▶ **WHAT YOU HAVE TO DO**
Starting at the line containing "This screenshot has height=1640, width=746." and ending at the line containing "This screenshot has height=329, width=339.", print every line of the material below exactly, both ends included, and stop there.

▶ **RECORDS TO PROCESS**
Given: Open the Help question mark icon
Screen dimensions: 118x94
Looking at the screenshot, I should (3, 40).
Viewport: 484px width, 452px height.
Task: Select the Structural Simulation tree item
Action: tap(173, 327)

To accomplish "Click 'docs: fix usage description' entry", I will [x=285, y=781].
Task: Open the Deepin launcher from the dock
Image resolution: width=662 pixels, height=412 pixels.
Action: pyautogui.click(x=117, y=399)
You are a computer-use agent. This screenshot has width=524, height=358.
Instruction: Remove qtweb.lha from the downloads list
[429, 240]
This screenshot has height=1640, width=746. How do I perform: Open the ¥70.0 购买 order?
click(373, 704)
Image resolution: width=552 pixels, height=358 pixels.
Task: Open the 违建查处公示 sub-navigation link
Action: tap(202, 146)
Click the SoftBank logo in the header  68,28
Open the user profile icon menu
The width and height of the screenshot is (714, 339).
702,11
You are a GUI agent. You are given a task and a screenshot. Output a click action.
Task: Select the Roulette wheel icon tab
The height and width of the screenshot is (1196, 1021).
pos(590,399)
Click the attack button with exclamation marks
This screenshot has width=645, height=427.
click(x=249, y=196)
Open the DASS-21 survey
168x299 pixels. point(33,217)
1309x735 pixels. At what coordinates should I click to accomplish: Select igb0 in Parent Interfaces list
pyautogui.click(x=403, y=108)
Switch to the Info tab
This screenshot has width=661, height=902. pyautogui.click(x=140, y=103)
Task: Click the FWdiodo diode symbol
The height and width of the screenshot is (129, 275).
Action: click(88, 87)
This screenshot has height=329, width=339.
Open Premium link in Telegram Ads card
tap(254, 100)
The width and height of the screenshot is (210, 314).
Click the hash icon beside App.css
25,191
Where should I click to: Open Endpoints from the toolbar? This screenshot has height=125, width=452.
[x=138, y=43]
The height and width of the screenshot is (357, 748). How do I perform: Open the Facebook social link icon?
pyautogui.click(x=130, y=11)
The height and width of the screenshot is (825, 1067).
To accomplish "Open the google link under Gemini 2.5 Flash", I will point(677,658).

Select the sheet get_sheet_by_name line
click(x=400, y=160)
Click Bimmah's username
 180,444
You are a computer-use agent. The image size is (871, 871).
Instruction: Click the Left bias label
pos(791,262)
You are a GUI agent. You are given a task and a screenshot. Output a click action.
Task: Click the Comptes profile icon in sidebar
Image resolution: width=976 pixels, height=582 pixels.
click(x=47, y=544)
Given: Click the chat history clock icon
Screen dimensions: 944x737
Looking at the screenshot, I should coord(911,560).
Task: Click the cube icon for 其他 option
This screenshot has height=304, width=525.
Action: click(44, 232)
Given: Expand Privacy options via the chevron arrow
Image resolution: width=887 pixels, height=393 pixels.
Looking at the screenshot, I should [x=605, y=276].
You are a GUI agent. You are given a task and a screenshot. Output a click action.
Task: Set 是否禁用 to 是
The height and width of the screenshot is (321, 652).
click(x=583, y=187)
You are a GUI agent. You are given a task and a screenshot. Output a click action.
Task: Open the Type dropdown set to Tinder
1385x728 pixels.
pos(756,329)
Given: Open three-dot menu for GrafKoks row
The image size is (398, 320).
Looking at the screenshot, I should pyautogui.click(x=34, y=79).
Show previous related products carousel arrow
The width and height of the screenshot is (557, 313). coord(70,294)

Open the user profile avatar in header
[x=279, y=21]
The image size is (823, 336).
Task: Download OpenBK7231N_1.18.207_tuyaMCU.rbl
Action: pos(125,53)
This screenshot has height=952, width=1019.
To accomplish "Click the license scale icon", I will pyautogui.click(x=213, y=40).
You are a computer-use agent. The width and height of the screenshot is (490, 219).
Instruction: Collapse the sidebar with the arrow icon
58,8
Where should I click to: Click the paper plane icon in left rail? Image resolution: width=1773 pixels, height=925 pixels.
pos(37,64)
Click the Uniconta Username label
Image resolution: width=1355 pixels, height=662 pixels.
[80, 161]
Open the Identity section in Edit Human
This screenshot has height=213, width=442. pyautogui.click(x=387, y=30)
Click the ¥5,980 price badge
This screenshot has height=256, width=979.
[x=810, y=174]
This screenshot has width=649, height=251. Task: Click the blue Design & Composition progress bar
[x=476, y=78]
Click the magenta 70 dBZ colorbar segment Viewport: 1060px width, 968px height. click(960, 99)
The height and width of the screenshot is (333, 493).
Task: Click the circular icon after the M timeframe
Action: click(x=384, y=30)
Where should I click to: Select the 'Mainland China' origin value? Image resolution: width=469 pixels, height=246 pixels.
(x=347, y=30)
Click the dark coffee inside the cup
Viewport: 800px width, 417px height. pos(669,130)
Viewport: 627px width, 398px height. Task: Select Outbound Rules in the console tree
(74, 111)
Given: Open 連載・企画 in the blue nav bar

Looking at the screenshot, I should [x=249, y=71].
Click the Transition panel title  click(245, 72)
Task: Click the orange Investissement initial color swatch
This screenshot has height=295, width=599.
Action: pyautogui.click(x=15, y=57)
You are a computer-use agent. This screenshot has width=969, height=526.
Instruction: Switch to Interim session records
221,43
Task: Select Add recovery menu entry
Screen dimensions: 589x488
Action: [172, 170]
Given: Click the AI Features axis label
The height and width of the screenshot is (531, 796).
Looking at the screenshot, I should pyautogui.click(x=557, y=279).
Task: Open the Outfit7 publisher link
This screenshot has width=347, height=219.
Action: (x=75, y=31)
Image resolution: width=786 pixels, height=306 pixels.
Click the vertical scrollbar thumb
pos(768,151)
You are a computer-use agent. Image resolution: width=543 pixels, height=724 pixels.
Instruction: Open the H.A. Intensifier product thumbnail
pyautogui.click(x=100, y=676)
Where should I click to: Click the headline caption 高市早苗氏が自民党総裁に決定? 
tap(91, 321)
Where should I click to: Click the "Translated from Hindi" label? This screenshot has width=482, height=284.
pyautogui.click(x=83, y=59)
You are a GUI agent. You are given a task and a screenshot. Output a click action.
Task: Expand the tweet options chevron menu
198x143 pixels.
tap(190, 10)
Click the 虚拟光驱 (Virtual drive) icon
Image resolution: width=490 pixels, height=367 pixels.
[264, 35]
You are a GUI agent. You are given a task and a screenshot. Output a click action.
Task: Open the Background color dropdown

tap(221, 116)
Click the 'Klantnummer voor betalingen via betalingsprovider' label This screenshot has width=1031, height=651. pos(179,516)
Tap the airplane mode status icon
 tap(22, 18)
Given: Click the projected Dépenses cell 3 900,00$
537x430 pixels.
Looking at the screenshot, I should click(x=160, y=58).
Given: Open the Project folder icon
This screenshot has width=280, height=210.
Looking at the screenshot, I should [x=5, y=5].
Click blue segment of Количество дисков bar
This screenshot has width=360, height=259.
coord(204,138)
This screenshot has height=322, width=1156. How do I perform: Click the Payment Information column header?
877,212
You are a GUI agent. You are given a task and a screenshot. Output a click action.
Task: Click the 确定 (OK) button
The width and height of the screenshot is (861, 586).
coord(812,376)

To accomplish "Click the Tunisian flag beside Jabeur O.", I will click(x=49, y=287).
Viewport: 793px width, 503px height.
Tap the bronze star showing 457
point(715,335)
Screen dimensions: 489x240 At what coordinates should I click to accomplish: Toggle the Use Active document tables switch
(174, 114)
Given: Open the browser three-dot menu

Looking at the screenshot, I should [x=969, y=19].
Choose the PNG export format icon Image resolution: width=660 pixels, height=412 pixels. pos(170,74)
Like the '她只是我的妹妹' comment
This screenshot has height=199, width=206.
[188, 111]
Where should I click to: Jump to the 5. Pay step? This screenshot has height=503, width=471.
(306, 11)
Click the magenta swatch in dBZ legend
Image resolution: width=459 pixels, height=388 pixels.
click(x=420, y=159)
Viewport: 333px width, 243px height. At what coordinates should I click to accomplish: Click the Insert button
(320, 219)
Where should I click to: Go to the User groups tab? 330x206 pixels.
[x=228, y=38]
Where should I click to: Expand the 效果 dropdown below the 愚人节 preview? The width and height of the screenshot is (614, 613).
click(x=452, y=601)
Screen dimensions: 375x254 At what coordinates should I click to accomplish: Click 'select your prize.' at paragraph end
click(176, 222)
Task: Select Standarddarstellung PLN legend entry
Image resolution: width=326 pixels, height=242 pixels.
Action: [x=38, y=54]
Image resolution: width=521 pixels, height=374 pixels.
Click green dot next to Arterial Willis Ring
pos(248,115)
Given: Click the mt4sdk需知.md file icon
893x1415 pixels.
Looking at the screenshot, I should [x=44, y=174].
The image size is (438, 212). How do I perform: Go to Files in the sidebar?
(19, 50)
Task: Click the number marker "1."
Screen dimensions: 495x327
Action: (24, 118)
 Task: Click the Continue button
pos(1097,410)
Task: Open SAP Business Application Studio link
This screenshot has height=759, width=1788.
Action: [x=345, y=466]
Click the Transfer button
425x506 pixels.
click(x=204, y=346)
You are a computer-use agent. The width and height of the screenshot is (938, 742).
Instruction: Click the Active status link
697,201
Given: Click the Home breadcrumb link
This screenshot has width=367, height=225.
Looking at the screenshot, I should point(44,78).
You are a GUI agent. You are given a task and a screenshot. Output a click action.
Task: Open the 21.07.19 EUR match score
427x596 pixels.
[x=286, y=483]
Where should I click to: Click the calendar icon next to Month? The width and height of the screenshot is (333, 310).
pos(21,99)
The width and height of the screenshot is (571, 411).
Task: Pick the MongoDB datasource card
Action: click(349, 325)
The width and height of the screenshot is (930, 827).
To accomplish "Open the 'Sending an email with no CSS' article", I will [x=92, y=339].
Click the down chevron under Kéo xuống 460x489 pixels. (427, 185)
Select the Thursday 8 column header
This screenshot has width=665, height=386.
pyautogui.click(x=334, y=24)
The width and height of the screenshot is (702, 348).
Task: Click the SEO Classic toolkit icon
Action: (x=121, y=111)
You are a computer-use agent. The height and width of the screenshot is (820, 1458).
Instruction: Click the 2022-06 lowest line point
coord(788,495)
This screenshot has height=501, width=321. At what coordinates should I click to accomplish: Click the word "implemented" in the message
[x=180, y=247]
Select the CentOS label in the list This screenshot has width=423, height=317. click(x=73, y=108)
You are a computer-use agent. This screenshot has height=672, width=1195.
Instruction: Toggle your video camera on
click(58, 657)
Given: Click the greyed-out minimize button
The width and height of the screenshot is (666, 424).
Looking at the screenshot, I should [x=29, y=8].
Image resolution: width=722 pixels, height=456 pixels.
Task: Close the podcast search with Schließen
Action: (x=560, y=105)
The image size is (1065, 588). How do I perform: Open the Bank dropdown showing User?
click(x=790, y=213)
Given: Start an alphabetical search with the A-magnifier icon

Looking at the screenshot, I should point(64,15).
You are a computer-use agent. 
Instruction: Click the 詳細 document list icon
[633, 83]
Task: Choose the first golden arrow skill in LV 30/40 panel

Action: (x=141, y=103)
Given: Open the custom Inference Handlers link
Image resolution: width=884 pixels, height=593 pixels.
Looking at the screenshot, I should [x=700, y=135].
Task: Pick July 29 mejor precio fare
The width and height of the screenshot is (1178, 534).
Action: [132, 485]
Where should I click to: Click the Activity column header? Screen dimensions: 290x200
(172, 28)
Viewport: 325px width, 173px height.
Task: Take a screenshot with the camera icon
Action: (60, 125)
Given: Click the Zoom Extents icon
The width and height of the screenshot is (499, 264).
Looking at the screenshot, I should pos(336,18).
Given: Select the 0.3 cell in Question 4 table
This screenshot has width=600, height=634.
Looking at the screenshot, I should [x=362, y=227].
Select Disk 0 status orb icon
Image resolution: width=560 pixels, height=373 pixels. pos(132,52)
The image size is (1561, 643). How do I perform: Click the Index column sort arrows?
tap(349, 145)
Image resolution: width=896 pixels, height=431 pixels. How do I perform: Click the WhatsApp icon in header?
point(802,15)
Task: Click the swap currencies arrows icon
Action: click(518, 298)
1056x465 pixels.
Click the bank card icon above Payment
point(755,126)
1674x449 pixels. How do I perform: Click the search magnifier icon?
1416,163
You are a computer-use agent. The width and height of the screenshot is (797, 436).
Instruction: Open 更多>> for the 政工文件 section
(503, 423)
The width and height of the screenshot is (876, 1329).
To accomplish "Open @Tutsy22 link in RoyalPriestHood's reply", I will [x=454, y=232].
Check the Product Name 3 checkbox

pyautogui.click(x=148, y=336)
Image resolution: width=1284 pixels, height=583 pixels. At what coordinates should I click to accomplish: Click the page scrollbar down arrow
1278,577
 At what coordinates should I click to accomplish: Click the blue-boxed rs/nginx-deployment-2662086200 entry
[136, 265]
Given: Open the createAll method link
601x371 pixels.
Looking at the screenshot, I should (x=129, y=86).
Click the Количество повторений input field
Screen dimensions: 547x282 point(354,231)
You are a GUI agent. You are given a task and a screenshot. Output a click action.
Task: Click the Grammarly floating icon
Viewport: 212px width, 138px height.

▶ **ANSWER SECTION**
This screenshot has height=1640, width=746. How do I perform: Open the ¥70.0 购买 order?
click(373, 704)
Image resolution: width=552 pixels, height=358 pixels.
Task: Open the 违建查处公示 sub-navigation link
Action: tap(202, 146)
Click the SoftBank logo in the header  68,28
Open the user profile icon menu
The width and height of the screenshot is (714, 339).
702,11
You are a GUI agent. You are given a task and a screenshot. Output a click action.
Task: Select the Roulette wheel icon tab
The height and width of the screenshot is (1196, 1021).
pos(590,399)
Click the attack button with exclamation marks
This screenshot has width=645, height=427.
click(x=249, y=196)
Open the DASS-21 survey
168x299 pixels. point(33,217)
1309x735 pixels. At what coordinates should I click to accomplish: Select igb0 in Parent Interfaces list
pyautogui.click(x=403, y=108)
Switch to the Info tab
This screenshot has width=661, height=902. pyautogui.click(x=140, y=103)
Task: Click the FWdiodo diode symbol
The height and width of the screenshot is (129, 275).
Action: click(88, 87)
This screenshot has height=329, width=339.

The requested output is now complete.